[Instructions for the task]
Rewrite the stretch of the prompt-refinement text from "Refining Prompts" through "dd = Gretel().data_designer.new()", with "prompt templates" changed to "prompt strings".

*** Text Section Begins ***

Generated Sample of hourly_weather_data using dd.preview()
The output data structure definition can also be edited with successive calls. So, for instance, we can request edits to the output data structure itself, if we like.
dd.magic.add_column(
"hourly_weather_data",
"Make the fields lowercase. Also require an additional field, air_quality_index."
)
Generated Sample of hourly_weather_data using dd.preview()
Refining Prompts
As tweaking prompt templates is a common task when designing data generation steps, Magic also has tools specifically for refining and varying prompts (and nothing else). consider the following example.
dd = Gretel().data_designer.new()
dd.add_column(name="farmer", type="person")
dd.add_column(
name="question",
prompt="Ask {{ farmer.first_name }} about the price of apples today."
)
dd.magic.refine_prompt("question", "Use the farmer's full name.")
dd.magic.refine_prompt("question", "Ask about pears instead.")
dd.magic.refine_prompt("question", "Ask about pears if the farmer is a man and oranges if not.")
Step
Prompt Template
Original
Ask {{ farmer.first_name }} about the price of apples today.
Frist Edit
Ask {{ farmer.first_name }} {{ farmer.last_name }} about the price of apples today.
Second Edit
Ask {{ farmer.first_name }} {{ farmer.last_name }} about the price of pears today.
Fourth Edit
Ask {{ farmer.first_name }} {{ farmer.last_name }} about the price of {% if
farmer.sex == 'Male' %}pears{% else %}oranges{% endif %} today.
This way of using refine_prompt is quite close to add_column's capability to edit columns, however, refine_prompt ensures that there can be no spurious changes to any other parts of the LLM generation config.
Sometimes, though, you simply want to rephrase a prompt. A bare call to refine_prompt on the target column will vary that prompt template with
for _ in range(3):
dd.magic.refine_prompt("question")
Prompt Template Variations
You are a customer at a local market. Ask {{ farmer.first_name }} {{
farmer.last_name }} about the price of {% if farmer.sex == 'Male' %}pears{% else
%}oranges{% endif %} today. Your question should sound natural and polite, as if you are
having a conversation with a neighbor or friend.
You are a customer at a local market. Politely ask {{ farmer.first_name }} {{
farmer.last_name }} about the price of {% if farmer.sex == 'Male' %}pears{% else
%}oranges{% endif %} today. Your question should sound natural and friendly, as if you are
having a conversation with a neighbor or friend.
You are a customer at a local market. Please politely ask {{ farmer.first_name
}} {{ farmer.last_name }} about the price of {% if farmer.sex == 'Male' %}pears{% else
%}oranges{% endif %} today. Your question should sound natural and friendly, as if you are
having a conversation with a neighbor or friend. Begin your question with 'Hi' or 'Hello'
and use a casual, friendly tone.
Interactive Workflow
Sometimes you might want to see possible outputs to help you request edits to column configurations. Magic supports an interactive chat-like interface which can be accessed by setting
magic.add_sampling_column(..., interactive=True)
magic.add_column(..., interactive=True)

*** Text Section Ends ***
*** Information supplied Section Begins ***

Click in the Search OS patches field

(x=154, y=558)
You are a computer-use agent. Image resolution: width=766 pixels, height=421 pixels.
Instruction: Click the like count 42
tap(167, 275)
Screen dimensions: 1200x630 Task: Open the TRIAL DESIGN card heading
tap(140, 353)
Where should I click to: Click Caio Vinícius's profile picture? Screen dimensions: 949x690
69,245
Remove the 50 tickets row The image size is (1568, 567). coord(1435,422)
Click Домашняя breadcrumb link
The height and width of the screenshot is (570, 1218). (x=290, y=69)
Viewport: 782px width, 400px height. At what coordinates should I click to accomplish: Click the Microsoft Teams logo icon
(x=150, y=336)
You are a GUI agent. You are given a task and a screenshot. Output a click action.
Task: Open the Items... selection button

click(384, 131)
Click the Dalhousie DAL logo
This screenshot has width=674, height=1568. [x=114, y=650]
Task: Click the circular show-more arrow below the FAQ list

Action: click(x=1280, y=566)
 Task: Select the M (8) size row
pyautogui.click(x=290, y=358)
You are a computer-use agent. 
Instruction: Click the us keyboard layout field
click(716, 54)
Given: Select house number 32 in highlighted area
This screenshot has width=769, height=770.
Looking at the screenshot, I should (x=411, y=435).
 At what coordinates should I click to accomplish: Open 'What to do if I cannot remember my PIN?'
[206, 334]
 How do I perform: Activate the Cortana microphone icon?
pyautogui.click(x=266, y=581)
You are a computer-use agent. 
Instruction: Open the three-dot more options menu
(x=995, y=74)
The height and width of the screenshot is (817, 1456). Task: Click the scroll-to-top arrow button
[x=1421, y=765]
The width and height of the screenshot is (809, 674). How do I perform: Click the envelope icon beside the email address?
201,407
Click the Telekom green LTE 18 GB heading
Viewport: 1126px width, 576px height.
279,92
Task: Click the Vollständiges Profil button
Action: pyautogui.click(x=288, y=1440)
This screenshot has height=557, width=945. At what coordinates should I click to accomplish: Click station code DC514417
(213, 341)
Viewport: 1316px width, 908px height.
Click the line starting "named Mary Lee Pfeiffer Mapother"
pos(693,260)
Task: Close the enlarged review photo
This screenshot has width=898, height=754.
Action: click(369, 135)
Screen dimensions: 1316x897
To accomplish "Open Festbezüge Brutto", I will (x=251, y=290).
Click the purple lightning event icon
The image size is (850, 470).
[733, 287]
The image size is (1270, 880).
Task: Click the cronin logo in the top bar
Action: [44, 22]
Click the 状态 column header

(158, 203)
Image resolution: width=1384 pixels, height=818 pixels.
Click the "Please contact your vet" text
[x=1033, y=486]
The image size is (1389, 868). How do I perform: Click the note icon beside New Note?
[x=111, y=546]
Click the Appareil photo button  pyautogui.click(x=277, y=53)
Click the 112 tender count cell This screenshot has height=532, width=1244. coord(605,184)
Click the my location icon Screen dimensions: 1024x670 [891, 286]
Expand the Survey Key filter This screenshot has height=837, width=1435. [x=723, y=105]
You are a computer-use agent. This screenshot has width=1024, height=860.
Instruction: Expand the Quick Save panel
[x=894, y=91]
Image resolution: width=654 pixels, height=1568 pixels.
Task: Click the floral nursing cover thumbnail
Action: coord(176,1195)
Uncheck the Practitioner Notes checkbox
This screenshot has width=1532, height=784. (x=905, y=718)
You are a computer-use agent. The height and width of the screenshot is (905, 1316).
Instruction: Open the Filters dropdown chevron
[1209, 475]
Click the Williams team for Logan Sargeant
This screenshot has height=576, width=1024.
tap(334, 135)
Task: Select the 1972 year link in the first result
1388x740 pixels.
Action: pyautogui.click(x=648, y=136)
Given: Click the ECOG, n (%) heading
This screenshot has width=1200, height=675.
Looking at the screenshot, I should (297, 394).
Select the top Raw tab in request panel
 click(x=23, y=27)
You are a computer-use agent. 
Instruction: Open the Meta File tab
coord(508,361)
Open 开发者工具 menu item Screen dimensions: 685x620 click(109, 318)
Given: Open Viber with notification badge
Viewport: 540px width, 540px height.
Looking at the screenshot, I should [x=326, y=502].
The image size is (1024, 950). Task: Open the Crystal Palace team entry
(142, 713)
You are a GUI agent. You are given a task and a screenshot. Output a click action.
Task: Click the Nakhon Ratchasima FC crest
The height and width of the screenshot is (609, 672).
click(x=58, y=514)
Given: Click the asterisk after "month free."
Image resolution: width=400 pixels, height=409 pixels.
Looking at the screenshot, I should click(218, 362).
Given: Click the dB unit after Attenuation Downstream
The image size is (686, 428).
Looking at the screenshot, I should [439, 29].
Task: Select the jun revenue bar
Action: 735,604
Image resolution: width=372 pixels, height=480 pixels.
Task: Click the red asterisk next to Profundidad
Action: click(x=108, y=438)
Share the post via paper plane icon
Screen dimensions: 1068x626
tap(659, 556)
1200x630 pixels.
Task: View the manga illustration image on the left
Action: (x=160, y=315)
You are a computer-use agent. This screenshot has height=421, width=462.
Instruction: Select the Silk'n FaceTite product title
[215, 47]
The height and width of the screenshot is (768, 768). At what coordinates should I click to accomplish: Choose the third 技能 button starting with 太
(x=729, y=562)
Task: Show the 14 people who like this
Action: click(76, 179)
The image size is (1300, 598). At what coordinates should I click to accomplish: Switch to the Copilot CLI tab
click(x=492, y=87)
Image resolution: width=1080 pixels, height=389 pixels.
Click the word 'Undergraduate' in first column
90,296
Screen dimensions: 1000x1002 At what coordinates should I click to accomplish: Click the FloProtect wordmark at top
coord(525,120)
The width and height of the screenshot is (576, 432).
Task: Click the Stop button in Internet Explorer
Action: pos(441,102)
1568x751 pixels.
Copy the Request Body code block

*** Information supplied Section Ends ***

[Result of this task]
Refining Prompts
As tweaking prompt strings is a common task when designing data generation steps, Magic also has tools specifically for refining and varying prompts (and nothing else). consider the following example.
dd = Gretel().data_designer.new()